▶ Problem statement:
Copy each line of the listing where the word "About" can be found.

- Opening Delimiter -

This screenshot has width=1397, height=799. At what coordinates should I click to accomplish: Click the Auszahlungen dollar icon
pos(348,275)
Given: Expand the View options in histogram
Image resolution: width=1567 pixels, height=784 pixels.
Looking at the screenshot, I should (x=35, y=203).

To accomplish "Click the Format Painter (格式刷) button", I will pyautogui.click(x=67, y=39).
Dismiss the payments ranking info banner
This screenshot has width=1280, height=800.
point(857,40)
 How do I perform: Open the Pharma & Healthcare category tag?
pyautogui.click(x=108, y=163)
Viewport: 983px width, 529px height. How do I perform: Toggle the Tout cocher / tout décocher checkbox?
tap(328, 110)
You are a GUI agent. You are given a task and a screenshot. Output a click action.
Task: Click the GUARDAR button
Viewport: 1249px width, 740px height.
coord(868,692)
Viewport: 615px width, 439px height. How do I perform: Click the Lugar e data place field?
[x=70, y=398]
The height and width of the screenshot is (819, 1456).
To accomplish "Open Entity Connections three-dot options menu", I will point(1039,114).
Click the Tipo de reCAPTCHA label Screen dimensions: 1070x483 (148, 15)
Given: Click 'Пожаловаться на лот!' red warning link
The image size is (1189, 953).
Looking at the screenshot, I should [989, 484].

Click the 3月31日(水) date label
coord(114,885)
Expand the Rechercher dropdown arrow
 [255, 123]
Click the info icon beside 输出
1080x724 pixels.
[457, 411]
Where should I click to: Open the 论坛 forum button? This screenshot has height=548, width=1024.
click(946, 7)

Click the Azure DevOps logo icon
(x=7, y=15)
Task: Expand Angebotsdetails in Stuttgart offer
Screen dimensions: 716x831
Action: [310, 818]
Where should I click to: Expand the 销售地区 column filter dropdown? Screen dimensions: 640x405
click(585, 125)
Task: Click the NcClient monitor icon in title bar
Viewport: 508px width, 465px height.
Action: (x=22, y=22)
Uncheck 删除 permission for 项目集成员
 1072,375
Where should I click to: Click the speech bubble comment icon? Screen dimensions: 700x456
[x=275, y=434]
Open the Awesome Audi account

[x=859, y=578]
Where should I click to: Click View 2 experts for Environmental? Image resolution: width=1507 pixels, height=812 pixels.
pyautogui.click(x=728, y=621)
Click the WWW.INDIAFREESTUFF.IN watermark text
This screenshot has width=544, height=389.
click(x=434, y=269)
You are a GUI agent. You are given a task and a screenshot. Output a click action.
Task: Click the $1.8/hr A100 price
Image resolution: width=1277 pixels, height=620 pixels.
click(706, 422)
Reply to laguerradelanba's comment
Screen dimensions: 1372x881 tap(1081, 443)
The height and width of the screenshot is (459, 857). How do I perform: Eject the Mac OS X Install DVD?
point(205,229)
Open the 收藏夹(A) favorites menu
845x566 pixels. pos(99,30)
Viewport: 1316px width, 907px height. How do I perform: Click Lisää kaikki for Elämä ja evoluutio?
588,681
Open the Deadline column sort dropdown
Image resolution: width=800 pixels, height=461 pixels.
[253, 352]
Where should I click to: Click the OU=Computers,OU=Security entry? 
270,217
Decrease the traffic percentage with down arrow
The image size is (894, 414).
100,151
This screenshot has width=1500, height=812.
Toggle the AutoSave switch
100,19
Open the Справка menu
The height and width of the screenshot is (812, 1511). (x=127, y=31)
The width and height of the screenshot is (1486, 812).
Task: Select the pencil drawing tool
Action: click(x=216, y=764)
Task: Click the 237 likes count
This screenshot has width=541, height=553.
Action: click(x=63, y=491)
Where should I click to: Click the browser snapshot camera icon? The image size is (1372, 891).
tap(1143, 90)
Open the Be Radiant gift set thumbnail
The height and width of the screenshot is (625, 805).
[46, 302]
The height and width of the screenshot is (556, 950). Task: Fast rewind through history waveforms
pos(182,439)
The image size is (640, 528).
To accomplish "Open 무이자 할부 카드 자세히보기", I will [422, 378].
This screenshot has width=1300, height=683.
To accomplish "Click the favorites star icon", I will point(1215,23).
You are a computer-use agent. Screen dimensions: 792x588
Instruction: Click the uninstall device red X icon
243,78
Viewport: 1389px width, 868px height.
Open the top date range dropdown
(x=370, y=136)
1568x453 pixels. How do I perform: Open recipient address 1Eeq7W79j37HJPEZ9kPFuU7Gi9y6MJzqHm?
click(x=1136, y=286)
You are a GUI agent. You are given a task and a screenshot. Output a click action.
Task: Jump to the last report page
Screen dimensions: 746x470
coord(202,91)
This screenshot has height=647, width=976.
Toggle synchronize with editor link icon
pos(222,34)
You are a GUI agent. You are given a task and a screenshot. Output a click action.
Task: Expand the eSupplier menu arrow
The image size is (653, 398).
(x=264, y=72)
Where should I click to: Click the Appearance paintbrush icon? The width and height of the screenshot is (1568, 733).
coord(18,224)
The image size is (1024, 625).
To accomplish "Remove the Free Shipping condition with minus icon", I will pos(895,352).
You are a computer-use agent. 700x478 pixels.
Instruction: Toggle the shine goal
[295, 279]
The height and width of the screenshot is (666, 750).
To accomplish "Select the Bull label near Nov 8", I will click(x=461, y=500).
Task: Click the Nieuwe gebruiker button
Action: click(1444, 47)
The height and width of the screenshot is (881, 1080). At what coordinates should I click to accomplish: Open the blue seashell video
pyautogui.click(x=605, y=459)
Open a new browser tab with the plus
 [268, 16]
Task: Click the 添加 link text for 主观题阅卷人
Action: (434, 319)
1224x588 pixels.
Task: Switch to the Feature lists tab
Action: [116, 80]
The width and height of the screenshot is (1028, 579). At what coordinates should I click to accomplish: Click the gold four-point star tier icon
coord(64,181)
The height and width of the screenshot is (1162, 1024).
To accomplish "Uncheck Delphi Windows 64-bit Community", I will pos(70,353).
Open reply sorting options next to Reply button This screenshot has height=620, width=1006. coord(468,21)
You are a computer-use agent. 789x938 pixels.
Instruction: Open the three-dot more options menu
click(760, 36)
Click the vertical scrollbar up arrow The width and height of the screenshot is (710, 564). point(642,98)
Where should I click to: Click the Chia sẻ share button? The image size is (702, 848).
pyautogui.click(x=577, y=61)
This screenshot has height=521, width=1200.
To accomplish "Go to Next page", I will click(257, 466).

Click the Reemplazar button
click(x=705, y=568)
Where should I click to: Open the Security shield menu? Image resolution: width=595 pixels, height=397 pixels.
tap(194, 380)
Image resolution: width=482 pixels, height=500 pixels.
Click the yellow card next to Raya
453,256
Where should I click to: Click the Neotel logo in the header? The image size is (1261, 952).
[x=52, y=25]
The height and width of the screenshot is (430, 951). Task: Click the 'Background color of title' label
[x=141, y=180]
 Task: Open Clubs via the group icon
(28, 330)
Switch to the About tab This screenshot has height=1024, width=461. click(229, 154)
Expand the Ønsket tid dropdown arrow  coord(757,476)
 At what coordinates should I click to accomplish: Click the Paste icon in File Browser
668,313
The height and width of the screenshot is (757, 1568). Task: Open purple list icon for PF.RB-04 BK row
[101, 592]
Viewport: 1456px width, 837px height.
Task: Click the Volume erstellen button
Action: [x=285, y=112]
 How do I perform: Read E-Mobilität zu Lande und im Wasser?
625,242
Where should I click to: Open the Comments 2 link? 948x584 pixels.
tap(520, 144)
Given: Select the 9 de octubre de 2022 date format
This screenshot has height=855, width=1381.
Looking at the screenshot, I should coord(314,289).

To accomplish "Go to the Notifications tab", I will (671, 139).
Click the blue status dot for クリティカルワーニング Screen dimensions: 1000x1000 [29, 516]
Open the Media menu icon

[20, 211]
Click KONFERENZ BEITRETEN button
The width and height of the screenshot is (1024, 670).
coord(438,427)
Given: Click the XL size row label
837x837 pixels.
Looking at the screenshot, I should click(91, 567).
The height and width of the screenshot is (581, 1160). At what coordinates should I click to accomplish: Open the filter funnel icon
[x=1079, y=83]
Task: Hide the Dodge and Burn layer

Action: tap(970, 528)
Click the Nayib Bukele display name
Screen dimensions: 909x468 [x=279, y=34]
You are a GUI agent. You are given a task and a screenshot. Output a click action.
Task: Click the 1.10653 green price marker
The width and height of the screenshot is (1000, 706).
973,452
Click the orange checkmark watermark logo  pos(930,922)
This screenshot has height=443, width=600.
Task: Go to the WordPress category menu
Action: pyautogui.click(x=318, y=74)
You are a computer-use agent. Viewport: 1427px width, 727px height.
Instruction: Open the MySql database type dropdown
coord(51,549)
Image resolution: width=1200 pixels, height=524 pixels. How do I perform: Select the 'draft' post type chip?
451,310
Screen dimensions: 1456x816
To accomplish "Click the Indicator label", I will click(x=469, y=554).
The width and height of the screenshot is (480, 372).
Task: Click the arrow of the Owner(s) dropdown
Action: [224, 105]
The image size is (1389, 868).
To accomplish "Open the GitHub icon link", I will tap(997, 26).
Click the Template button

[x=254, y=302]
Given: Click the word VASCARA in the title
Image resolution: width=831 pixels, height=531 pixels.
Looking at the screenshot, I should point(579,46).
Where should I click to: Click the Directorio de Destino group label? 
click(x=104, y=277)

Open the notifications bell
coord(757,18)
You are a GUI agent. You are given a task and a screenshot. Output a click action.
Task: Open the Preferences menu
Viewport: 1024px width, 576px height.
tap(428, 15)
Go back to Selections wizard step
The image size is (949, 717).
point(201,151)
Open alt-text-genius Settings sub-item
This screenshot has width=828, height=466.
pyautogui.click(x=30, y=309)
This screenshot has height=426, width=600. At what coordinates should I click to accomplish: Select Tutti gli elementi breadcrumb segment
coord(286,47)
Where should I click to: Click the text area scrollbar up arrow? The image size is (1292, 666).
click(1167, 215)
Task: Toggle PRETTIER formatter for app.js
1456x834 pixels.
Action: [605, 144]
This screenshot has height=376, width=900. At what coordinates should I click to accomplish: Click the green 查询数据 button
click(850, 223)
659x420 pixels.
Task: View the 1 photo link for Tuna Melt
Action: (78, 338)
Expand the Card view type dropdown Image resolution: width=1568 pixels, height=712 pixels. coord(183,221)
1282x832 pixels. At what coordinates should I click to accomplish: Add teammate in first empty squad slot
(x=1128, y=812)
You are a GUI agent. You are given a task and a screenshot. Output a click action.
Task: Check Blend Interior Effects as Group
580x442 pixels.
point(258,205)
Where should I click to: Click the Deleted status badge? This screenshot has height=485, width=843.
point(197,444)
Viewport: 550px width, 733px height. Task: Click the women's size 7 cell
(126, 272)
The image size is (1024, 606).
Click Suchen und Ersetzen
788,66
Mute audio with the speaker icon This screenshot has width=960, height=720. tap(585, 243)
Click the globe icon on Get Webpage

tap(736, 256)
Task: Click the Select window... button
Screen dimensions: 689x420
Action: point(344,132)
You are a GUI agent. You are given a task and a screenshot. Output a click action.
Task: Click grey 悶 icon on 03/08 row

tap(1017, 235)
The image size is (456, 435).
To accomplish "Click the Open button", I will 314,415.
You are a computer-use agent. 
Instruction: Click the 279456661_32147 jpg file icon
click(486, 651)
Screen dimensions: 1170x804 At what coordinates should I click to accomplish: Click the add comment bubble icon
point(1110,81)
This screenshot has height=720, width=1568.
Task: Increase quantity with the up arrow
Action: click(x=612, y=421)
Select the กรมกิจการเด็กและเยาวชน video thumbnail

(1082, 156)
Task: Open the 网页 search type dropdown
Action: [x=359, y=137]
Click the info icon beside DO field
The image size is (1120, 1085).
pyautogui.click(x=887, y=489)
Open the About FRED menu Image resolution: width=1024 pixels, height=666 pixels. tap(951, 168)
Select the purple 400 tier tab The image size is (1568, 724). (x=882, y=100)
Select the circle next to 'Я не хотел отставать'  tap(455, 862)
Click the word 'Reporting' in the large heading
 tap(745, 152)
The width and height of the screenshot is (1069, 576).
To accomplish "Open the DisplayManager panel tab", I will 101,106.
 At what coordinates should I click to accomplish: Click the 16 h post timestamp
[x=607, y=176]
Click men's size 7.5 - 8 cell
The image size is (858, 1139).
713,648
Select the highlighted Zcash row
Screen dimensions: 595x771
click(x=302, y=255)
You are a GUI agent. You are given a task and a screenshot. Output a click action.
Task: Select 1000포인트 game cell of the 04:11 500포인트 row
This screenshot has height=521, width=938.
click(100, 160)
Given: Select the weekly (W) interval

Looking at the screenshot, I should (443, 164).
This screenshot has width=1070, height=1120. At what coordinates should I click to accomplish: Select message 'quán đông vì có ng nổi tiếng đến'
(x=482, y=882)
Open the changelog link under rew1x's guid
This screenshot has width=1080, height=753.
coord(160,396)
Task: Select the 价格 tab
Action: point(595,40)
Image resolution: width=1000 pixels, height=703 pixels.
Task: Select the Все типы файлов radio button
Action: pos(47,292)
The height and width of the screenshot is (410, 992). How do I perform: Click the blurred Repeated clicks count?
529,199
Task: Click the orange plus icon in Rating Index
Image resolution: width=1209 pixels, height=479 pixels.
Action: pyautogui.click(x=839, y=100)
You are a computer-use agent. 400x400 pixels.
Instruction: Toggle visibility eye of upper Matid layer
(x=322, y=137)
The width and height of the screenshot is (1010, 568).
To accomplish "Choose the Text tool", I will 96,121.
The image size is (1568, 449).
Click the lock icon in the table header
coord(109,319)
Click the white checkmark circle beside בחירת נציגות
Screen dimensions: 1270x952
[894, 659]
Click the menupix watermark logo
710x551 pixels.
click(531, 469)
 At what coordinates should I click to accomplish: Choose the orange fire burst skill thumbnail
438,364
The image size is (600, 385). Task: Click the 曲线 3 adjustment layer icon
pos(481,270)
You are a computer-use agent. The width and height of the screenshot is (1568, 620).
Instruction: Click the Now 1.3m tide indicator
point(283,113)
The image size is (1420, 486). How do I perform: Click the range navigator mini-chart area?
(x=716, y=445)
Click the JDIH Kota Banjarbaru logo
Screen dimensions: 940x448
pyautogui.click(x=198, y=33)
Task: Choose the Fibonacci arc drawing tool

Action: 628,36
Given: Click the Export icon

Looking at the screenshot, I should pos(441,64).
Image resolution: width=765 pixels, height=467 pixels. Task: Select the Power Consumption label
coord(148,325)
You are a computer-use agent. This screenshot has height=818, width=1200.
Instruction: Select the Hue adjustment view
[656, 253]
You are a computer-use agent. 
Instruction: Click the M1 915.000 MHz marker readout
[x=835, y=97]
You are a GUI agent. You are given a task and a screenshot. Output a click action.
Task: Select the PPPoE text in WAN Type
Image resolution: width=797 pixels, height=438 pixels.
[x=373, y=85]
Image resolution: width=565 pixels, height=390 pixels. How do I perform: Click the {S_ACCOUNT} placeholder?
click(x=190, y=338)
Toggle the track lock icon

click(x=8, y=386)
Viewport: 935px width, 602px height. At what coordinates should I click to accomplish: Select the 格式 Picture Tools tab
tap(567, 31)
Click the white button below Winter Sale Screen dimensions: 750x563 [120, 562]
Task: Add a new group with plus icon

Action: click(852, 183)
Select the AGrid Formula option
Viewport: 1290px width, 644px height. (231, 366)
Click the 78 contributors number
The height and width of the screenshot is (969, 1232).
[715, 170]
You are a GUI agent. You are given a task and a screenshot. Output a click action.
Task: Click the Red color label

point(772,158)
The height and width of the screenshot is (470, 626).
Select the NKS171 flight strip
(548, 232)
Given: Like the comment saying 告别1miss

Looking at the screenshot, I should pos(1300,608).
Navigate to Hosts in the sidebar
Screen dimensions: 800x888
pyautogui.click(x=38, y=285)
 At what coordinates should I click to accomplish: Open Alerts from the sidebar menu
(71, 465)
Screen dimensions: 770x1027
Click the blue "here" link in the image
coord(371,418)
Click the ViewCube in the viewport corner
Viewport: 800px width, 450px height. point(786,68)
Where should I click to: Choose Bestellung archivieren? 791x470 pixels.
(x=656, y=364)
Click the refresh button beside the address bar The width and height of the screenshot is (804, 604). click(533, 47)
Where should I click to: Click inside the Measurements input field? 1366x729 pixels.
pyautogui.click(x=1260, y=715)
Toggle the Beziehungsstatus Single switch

- Closing Delimiter -

▶ Your response:
Switch to the About tab This screenshot has height=1024, width=461. click(229, 154)
Open the About FRED menu Image resolution: width=1024 pixels, height=666 pixels. tap(951, 168)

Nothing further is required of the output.